2, Arsenane (AsH3) : a unique arsenic source compound, due to highly toxic domestic production is difficult

AsH3 is a colorless, highly toxic, flammable gas at room temperature and atmospheric pressure, with a garlic-like odor. Mixed with air to form a combustible mixture. Arsenane is slightly soluble in water and organic solvents, and is easy to react with potassium permanganate, bromine and sodium hypochlorite to form arsenic compounds. Arsenane is stable at room temperature and begins to decompose at 230-240°C. Arsenane is a hemolytic poison that can cause neurotoxicity. AsH3 is an indispensable basic material for GaAs, GaAsP growth, N-type silicon epitaxy, diffusion, ion implantation doping, etc. Due to its highly toxic, high purity requirements, synthesis, purification difficulty and other factors, the number of countries that can manufacture AsH3 is not large, and due to the extreme toxicity of AsH3, it is very troublesome to import in today's international background.

AsH3 is an important material for the manufacture of gallium arsenide semiconductor compound, so far there is no substitute for AsH3. Arsenane is a popular product in China, although many units claim to have arsenane production technology, but arsenane and arsenic-containing compounds are serious drugs, so it is difficult to meet the national series of production permits. In the current domestic security background, few companies are willing to take risks to carry out such work. The Tianjin explosion in 2015 increased the difficulty of the localization of China's AsH3. From the technical point of view, there are many similarities between the synthesis of arsenane and the synthesis of phosphorane, the only difference is the toxicity of the two. In 2018, the purity of high-purity phosphoane and arsenane produced by Quanjiao Nanda Optoelectronics, a holding subsidiary of Nanda Optoelectronics, reached 6N level. Relying on the parent company's mature sales channels and excellent technical support, the products have achieved major market shares in the LED industry and contributed to better sales performance.

3, nitrous oxide (N2O) : dielectric film process gas, the current domestic production capacity is about to grow

Nitrous oxide is a colorless sweet gas that can support combustion under certain conditions, but is stable at room temperature, has a slight anesthetic effect, and can cause people to laugh, commonly known as laughing gas.
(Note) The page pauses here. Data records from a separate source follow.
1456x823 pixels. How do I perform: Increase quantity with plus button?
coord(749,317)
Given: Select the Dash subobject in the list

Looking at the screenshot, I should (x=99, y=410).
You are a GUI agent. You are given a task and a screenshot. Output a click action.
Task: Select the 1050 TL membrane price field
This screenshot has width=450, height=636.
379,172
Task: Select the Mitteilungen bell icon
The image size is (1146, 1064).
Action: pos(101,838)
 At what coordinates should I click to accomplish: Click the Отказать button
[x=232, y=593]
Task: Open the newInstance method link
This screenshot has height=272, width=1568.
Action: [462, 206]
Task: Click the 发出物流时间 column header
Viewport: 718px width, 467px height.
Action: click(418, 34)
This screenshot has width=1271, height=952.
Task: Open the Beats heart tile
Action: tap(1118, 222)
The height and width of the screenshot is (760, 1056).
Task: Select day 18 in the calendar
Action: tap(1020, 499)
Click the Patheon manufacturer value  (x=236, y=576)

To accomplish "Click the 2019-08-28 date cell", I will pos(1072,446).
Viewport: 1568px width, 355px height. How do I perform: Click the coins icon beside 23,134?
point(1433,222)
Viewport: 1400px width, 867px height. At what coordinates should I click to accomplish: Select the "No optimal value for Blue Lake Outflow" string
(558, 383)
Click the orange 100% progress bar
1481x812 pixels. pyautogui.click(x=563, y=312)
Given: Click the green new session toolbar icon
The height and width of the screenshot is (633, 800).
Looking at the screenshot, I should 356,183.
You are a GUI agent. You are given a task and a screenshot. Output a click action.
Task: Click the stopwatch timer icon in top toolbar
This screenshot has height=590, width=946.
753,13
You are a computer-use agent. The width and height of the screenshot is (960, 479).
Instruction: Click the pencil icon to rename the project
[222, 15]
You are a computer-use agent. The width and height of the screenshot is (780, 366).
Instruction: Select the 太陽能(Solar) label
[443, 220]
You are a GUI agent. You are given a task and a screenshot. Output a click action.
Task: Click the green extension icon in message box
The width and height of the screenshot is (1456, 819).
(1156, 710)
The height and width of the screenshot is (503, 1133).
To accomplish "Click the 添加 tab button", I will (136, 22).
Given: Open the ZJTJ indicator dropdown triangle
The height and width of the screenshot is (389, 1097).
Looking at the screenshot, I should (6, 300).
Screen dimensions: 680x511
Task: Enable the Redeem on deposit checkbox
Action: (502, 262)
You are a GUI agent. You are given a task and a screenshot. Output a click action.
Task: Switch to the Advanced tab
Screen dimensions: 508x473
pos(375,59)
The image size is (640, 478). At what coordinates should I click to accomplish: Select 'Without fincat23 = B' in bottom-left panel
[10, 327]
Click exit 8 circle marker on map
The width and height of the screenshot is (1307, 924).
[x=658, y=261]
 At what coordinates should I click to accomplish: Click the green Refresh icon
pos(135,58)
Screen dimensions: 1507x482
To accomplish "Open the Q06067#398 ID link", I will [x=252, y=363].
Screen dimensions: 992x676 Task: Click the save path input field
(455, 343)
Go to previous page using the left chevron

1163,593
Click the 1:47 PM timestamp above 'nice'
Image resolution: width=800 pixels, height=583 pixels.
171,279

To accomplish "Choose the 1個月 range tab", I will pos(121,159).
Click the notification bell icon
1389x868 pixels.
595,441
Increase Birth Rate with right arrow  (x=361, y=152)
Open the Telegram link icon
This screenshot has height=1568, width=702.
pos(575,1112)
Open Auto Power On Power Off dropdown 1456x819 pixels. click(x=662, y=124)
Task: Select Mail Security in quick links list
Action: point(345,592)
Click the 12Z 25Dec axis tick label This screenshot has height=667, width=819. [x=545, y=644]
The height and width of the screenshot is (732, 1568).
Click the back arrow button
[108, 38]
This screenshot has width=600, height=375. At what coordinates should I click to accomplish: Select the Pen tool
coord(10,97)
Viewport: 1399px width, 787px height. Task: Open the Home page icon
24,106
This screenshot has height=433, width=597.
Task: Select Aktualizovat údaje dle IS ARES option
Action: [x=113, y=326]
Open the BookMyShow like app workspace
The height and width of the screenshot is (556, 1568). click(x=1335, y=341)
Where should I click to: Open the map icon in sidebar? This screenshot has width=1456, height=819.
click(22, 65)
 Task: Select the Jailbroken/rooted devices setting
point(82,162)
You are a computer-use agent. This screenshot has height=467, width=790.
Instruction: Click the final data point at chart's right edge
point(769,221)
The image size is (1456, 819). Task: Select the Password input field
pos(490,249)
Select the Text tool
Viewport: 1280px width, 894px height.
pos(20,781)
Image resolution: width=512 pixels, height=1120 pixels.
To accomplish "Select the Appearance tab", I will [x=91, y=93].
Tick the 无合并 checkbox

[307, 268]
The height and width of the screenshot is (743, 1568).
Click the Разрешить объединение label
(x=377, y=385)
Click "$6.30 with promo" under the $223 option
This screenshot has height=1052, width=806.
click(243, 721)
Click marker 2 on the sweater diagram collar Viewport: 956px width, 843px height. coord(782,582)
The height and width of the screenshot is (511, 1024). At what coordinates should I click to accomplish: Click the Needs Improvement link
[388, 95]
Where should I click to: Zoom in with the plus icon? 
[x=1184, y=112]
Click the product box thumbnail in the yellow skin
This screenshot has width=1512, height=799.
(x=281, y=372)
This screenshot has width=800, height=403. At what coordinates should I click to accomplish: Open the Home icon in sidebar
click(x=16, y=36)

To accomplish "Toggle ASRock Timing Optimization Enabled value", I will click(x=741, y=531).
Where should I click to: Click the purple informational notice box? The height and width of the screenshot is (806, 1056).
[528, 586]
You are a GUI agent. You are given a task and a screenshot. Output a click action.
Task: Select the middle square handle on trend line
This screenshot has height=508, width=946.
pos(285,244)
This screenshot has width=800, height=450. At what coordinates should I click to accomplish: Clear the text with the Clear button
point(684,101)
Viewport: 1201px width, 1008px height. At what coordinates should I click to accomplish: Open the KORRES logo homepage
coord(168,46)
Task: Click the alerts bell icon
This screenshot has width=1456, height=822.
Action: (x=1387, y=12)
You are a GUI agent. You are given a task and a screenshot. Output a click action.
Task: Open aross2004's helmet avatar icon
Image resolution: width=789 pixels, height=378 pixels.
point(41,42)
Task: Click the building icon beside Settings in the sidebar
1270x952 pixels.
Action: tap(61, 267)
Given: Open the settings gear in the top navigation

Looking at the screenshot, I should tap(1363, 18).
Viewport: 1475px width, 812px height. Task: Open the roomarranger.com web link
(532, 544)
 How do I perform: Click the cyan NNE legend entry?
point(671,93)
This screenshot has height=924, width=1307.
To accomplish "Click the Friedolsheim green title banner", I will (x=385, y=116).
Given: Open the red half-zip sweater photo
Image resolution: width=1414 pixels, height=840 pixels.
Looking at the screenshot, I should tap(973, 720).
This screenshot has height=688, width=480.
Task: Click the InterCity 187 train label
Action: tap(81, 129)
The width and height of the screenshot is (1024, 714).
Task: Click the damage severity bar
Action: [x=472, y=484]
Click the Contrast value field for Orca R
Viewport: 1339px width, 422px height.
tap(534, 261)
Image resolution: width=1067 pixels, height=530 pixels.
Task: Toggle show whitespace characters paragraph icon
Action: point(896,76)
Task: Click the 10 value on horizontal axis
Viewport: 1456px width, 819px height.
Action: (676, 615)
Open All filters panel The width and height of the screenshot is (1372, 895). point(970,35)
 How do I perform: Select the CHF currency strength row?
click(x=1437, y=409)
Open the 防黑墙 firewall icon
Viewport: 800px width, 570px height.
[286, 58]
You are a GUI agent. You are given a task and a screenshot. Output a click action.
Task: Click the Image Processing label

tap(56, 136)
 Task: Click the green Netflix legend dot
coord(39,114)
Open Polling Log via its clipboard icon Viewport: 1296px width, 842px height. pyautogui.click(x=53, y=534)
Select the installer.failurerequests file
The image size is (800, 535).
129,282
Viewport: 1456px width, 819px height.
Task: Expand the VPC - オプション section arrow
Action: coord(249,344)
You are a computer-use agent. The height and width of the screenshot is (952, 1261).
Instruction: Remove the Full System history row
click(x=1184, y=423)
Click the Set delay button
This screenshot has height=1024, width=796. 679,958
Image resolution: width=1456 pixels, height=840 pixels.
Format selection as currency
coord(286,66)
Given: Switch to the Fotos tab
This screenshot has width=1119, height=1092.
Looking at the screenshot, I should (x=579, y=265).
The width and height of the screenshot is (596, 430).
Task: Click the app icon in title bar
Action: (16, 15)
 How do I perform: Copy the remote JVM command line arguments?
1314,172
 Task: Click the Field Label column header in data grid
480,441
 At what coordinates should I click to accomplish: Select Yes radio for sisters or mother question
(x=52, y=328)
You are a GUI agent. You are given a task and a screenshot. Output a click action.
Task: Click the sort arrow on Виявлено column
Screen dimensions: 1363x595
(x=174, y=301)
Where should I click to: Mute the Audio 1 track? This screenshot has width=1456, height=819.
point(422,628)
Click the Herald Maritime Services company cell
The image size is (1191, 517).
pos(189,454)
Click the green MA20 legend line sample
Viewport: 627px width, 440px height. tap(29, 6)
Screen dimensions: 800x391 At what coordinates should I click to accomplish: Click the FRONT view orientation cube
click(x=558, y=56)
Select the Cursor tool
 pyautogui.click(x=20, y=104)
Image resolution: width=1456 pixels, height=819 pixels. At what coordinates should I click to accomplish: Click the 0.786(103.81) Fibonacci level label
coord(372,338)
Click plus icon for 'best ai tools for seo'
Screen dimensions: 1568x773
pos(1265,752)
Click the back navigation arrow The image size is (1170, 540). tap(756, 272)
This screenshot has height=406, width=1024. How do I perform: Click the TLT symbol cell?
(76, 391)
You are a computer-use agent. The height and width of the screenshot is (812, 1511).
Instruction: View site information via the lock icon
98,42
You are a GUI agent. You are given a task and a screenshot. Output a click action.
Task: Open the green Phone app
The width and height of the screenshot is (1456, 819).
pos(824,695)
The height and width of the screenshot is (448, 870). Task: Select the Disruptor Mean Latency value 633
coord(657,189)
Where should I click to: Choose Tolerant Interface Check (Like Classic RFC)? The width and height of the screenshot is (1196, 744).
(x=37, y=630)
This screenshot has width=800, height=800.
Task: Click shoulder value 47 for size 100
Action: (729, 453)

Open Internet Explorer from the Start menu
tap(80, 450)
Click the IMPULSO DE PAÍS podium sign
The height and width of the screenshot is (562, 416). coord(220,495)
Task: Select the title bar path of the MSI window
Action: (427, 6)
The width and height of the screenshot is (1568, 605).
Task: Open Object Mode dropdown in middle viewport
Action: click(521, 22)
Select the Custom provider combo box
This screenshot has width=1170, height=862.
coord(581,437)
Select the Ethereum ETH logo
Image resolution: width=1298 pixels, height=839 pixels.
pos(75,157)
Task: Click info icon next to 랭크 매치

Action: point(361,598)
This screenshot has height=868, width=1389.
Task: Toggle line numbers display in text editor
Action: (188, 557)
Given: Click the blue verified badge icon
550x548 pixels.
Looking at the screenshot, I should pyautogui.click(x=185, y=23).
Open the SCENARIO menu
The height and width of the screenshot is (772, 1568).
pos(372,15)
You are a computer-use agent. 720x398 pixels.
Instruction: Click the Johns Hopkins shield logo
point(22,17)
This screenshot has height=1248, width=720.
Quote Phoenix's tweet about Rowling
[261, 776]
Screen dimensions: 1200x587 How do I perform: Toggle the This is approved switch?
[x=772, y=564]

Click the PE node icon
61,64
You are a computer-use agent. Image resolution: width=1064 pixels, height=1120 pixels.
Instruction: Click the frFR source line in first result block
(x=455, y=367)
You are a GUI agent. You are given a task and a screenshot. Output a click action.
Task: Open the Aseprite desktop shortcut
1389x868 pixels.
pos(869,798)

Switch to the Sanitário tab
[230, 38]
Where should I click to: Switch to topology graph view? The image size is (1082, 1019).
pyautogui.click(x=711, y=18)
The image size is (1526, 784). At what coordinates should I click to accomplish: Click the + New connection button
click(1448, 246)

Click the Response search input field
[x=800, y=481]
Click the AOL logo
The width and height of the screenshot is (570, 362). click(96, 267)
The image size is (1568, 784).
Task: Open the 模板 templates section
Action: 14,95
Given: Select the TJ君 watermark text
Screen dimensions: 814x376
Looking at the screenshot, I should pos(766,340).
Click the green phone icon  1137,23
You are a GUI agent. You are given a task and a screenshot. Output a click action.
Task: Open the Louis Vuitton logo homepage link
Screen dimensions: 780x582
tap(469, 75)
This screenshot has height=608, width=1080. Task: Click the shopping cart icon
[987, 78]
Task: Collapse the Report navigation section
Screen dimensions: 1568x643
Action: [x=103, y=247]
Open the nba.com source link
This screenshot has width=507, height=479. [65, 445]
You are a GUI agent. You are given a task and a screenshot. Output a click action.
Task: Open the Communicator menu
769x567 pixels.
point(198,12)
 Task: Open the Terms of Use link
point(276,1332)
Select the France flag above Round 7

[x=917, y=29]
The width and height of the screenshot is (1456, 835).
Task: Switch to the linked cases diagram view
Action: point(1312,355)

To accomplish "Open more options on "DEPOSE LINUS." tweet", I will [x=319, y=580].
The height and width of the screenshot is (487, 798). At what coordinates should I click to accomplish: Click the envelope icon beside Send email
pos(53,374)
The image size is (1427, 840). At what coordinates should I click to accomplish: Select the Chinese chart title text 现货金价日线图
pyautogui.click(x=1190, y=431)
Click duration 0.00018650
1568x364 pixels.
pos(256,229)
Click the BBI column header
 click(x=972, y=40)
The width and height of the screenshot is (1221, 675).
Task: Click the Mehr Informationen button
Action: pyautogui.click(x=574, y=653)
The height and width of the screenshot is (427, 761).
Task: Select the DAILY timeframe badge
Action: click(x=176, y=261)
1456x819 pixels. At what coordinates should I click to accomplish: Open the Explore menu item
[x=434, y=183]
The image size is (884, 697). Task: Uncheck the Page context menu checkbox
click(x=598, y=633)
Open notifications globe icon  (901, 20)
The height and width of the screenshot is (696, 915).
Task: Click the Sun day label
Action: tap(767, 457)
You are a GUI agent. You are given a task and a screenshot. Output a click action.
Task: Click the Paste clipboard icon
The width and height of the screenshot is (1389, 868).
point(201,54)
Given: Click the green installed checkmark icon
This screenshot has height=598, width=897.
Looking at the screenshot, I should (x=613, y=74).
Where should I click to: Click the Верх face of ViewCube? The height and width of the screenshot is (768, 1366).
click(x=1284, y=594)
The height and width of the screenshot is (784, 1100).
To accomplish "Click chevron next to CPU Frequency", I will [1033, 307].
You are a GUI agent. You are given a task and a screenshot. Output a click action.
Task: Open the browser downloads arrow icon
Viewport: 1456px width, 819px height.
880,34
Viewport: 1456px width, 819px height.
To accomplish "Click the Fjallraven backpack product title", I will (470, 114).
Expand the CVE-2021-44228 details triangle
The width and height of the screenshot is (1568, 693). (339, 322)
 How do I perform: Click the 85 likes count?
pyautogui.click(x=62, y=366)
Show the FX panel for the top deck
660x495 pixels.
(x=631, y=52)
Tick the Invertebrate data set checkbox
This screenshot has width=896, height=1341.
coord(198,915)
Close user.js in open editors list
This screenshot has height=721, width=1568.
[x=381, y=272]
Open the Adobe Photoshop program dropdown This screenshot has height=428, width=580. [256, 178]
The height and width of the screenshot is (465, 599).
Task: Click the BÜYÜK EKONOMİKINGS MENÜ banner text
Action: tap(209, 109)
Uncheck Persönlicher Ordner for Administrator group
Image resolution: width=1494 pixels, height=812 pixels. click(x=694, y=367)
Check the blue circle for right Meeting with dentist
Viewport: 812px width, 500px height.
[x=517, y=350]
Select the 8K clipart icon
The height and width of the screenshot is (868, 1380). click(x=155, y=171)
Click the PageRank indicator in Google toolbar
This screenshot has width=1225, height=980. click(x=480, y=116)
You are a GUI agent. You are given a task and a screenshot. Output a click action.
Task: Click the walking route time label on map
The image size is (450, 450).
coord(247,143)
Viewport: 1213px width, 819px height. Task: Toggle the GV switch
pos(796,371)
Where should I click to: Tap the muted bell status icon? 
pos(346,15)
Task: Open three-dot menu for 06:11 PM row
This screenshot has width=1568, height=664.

As an electronic gas, nitrous oxide is mainly used in the dielectric film process for the development and production of semiconductor optoelectronic devices, and is an irreplaceable key point gas that directly affects the quality of optoelectronic devices. High purity nitrous oxide is an important raw material for PECVD deposition of SiO2 film, masking film, passivation film, anti-reflection and anti-reflection film of devices. The purity of N2O directly affects the purity of SiO2 film. If the impurity content is high, the deposited SiO2 film has many particles and is not bright, resulting in uneven surface refractive index and other phenomena, which is not conducive to the process of lithography. If the trace water content in N2O is high, it can cause the hydrogen content of SiO2 film to be large, and the compactness can not meet the requirements, resulting in unstable working state of the device and weak anti-electromagnetic radiation ability. Therefore, in order to ensure the quality and reliability of photoelectric device products, the purity of nitrous oxide must be above 5N.